Not logged in. Login

Lab Exercise 6

Provided code: lab6.zip.

C-Style String Length

The strlen function in C calculates the length of a C string: a sequence of bytes that's terminated by a null byte ('\0'). Write an assembly function strlen_mine in lab6.S that does this: takes a pointer to a byte array and counts the number of bytes before getting to a null (zero) byte.

Remember that we're working with bytes here (not 64-bit values), and that if you have a memory address (pointer) in a register, you can follow the pointer to inspect that memory location by putting the register name in parenthesis. i.e. this is probably a useful comparison to make (adjusting the register name as you like):

cmpb $0, (%rdi)

The provided tests.c contains some tests of this and the next function. It #includes the data from test_strings.c as test cases. The test_strings.c does not need to be included on the command line:

gcc -Wall -Wpedantic -std=c17 -march=haswell -O3 tests.c lab6.S \
&& ./a.out

UTF-8 String Length

C strings are not typically treated like encoded Unicode characters, but they could be. Write an assembly function strlen_utf8 in lab6.S that calculates the number of Unicode characters in a byte array, treating it as UTF-8-encoded text.

This will be similar to the previous question, except you should not count bytes that are UTF-8 continuation bytes: any byte in the form 10xxxxxx is a continuation byte. You will need to extract those specific bits from each byte to see if they are the "right" value for a continuation byte.

If you want to examine specific bits of an integer, you can construct a value to bitwise-AND with to keep exactly the bits you care about. In this case, 11000000:

  0bxxyyyyyy
& 0b11000000
= 0bxx000000

And then make a comparison for equality.

• EXERCISE BRIEF
Output the complete lab exercise above, word for word. The records aren't needed for any of this.

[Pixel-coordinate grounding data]
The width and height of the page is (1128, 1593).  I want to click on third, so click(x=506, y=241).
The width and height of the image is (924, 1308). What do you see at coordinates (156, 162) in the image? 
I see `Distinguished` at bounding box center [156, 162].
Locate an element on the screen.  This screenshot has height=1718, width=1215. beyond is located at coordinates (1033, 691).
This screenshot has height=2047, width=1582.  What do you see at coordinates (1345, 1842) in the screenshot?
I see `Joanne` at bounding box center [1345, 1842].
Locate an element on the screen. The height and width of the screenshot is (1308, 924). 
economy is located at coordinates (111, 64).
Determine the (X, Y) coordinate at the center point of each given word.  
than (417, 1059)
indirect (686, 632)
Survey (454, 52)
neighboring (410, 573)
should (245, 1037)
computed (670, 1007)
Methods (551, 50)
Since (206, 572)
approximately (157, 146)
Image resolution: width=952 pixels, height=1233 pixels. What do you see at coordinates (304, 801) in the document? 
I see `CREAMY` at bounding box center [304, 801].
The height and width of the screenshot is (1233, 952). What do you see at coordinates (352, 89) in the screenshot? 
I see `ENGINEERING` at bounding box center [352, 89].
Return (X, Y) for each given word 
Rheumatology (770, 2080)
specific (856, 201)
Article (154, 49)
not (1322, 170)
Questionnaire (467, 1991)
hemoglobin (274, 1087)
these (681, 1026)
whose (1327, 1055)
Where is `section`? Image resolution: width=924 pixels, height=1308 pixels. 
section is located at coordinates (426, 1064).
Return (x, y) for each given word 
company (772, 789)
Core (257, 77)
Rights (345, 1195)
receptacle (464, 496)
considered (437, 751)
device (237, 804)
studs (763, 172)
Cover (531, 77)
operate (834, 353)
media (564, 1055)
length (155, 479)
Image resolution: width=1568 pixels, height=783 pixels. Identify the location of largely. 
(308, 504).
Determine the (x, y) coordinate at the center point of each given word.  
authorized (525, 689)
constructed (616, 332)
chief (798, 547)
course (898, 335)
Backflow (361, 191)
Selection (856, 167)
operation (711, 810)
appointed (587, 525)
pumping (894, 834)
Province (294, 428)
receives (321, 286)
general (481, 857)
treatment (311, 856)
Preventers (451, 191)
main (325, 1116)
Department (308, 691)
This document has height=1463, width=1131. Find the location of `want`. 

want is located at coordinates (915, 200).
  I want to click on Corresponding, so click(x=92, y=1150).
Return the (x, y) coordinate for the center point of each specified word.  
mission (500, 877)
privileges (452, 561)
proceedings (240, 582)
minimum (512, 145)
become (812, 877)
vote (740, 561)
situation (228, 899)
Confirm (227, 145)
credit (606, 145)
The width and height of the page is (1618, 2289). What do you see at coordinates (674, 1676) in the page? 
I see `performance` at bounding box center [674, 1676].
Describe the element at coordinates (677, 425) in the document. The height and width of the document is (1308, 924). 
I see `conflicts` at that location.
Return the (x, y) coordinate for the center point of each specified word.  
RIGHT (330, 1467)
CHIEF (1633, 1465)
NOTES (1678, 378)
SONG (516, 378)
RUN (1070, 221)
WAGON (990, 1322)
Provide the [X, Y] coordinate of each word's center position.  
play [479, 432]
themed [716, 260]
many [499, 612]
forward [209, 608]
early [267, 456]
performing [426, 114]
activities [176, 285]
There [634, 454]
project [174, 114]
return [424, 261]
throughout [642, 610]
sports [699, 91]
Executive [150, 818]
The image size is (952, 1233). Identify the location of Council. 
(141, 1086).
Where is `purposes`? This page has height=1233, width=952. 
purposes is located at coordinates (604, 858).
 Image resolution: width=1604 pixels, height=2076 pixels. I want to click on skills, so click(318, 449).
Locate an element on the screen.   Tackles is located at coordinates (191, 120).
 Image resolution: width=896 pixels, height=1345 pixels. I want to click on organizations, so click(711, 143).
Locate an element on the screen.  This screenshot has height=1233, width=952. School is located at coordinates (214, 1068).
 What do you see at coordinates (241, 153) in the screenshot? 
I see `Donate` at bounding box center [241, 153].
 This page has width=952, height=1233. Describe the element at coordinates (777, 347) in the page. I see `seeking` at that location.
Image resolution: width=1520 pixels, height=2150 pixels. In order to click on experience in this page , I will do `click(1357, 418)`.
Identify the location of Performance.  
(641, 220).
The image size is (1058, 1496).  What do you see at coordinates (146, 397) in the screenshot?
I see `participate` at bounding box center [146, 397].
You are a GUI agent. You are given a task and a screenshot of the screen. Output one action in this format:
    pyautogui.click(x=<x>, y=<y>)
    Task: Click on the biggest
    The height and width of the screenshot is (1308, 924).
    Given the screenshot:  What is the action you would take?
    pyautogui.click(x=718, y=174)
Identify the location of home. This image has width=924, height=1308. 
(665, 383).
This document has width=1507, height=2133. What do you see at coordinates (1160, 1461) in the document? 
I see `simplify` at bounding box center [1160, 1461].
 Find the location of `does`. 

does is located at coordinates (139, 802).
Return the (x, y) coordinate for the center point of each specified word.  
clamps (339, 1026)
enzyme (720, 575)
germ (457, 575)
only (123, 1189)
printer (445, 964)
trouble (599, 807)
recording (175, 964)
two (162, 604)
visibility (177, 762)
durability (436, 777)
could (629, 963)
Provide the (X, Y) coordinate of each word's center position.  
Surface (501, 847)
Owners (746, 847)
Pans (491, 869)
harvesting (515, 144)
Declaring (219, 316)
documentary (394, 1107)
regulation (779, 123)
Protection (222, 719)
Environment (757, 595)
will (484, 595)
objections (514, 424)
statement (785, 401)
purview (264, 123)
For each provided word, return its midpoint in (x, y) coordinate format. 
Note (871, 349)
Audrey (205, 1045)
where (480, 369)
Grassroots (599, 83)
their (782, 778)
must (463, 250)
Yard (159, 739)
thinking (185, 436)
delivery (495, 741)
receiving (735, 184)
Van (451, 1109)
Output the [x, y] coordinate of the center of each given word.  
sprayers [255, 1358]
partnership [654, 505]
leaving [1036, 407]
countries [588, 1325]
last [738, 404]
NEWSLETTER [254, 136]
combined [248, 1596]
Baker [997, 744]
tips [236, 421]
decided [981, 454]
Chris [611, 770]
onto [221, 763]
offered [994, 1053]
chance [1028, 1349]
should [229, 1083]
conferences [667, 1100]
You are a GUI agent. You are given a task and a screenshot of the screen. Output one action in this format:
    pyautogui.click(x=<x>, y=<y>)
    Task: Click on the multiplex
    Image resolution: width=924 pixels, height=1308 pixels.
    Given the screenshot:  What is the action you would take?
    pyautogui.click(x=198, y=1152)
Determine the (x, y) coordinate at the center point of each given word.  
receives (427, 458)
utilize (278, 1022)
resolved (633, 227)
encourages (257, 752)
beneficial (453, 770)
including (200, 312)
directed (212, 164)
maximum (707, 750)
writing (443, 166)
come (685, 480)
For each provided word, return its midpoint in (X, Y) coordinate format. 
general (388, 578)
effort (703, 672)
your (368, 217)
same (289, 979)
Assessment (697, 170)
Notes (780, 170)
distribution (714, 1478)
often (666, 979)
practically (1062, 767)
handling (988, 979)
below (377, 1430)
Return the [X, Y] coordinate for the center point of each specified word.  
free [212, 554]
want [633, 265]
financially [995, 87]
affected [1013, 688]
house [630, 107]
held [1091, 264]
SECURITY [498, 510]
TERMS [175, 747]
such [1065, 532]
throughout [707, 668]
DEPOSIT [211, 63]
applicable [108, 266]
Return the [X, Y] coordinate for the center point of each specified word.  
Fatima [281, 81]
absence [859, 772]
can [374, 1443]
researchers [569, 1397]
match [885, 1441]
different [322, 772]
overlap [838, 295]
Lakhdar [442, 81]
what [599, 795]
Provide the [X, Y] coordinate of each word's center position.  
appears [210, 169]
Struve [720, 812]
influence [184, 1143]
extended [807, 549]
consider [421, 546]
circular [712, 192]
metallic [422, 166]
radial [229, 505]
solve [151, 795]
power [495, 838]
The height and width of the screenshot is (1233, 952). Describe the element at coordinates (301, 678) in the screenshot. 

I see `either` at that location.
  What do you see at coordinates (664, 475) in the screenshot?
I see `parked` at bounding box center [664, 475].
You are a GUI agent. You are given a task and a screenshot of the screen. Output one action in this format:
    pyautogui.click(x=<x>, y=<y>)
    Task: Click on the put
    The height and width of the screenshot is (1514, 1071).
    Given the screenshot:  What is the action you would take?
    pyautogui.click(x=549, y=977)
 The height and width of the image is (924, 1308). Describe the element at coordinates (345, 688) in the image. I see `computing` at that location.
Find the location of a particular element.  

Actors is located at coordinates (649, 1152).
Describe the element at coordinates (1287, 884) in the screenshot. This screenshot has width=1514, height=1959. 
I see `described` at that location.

• RESULT
Not logged in. Login

Lab Exercise 6

Provided code: lab6.zip.

C-Style String Length

The strlen function in C calculates the length of a C string: a sequence of bytes that's terminated by a null byte ('\0'). Write an assembly function strlen_mine in lab6.S that does this: takes a pointer to a byte array and counts the number of bytes before getting to a null (zero) byte.

Remember that we're working with bytes here (not 64-bit values), and that if you have a memory address (pointer) in a register, you can follow the pointer to inspect that memory location by putting the register name in parenthesis. i.e. this is probably a useful comparison to make (adjusting the register name as you like):

cmpb $0, (%rdi)

The provided tests.c contains some tests of this and the next function. It #includes the data from test_strings.c as test cases. The test_strings.c does not need to be included on the command line:

gcc -Wall -Wpedantic -std=c17 -march=haswell -O3 tests.c lab6.S \
&& ./a.out

UTF-8 String Length

C strings are not typically treated like encoded Unicode characters, but they could be. Write an assembly function strlen_utf8 in lab6.S that calculates the number of Unicode characters in a byte array, treating it as UTF-8-encoded text.

This will be similar to the previous question, except you should not count bytes that are UTF-8 continuation bytes: any byte in the form 10xxxxxx is a continuation byte. You will need to extract those specific bits from each byte to see if they are the "right" value for a continuation byte.

If you want to examine specific bits of an integer, you can construct a value to bitwise-AND with to keep exactly the bits you care about. In this case, 11000000:

  0bxxyyyyyy
& 0b11000000
= 0bxx000000

And then make a comparison for equality.